Published online by Cambridge University Press: 15 April 2020
Paraphilias are defined as sexually arousing fantasies, urges, or behaviors involving either nonhuman objects; suffering or humiliation of oneself or one's partner; or children or other non-consenting persons. In the DSM classification, paraphilias are subsumed under sexual disorders, while in the ICD paraphilias are classified as disorders of adult personality and behavior (disorders of sexual preference). Historically, some have advocated eliminating paraphilias or radically revising their definitions, while others suggested adhering to their traditional definitions. The classification and definition of paraphilias is complicated by cultural and societal underpinning, and the unclear boundaries between “normal” and “abnormal” sexuality. The diagnostic criteria of some paraphilias (e.g., pedophilia) are also complicated by the differences between the medical and the legal concepts of these entities. The recent attempts to introduce two new diagnoses, hypersexual disorder and paraphilic coercive disorder, into the DSM system stirred passionate scientific discussions about those two diagnoses and about paraphilias in general.

- [RECORDS]
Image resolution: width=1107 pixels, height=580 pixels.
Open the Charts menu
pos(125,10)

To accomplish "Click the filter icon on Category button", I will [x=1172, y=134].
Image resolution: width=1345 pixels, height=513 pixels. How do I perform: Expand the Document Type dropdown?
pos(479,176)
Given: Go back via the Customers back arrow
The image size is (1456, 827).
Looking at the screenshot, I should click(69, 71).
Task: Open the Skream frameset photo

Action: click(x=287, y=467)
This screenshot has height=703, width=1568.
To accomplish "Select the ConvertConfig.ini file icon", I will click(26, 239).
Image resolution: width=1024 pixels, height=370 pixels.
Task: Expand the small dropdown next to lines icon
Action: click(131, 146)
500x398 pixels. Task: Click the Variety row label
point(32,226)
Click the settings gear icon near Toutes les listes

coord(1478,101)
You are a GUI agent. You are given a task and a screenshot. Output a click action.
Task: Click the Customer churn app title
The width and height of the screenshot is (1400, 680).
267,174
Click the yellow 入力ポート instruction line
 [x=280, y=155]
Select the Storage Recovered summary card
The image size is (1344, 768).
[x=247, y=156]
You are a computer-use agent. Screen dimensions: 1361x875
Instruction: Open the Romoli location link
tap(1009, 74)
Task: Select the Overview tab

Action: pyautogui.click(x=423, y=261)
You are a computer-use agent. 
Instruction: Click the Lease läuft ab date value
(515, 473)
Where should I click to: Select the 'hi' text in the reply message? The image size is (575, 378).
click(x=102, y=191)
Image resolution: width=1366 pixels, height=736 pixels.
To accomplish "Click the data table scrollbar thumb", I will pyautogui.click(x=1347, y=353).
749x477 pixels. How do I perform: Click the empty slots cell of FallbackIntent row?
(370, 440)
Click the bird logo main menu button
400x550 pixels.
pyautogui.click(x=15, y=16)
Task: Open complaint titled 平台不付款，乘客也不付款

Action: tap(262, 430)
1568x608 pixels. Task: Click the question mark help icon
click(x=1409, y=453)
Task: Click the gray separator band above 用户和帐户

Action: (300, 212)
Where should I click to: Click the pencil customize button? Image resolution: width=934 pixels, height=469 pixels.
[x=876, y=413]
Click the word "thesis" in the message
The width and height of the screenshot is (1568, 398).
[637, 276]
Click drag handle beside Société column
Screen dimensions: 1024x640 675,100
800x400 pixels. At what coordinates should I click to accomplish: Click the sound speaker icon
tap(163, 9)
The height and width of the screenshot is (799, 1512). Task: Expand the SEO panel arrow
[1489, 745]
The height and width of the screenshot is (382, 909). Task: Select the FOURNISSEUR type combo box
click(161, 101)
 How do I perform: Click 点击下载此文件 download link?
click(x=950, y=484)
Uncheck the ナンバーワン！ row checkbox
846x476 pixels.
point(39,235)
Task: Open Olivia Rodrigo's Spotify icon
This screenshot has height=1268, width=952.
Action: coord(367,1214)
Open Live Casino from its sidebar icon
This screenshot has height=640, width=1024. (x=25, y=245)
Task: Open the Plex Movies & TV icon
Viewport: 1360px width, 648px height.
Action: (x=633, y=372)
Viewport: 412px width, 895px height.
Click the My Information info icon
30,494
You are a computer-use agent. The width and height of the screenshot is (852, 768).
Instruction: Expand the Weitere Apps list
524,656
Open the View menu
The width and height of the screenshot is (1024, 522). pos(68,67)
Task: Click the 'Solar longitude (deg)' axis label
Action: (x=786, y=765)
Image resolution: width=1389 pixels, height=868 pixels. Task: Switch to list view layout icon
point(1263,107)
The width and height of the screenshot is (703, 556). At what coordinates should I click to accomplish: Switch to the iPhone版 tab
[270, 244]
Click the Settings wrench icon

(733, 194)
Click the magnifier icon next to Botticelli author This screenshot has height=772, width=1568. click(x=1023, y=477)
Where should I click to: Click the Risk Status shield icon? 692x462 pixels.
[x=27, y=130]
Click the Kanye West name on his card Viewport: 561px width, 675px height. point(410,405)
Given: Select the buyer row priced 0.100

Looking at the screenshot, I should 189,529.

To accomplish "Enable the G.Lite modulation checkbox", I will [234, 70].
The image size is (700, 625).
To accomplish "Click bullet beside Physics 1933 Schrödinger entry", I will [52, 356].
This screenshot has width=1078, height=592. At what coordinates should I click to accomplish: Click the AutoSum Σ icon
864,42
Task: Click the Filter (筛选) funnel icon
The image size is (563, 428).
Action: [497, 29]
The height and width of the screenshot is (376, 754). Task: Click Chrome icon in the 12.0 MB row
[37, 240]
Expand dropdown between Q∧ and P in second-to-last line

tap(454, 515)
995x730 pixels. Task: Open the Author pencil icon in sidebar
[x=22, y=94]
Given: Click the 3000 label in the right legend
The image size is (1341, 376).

- [REQUIRED ACTIONS]
a) In the text on paraphilias, how does the ICD classify paraphilias?
b) Carry on the text on paraphilias past its final sentence.
The entries are separate material from the text on paraphilias.

- [ANSWERS FOR THE TASKS]
a) As disorders of adult personality and behavior (disorders of sexual preference).

b)
This presentation reviews the pros and cons of classifying paraphilias as sexual disorders and of including the new diagnoses of hypersexual disorder (unclear borders with “normality”) and paraphillic coercive disorder (unclear distinction between this entity and sexual sadism). In addition, this presentation reviews some of the more and/or less accepted methods of paraphilia management, such as pharmacotherapy and castration (chemical, surgical).
Several aspects of the classification and diagnosis of paraphilias remain controversial and some of the proposed changes seem unwarranted. Resolving diagnostic and management controversies could be helped by large multicenter and international field trials.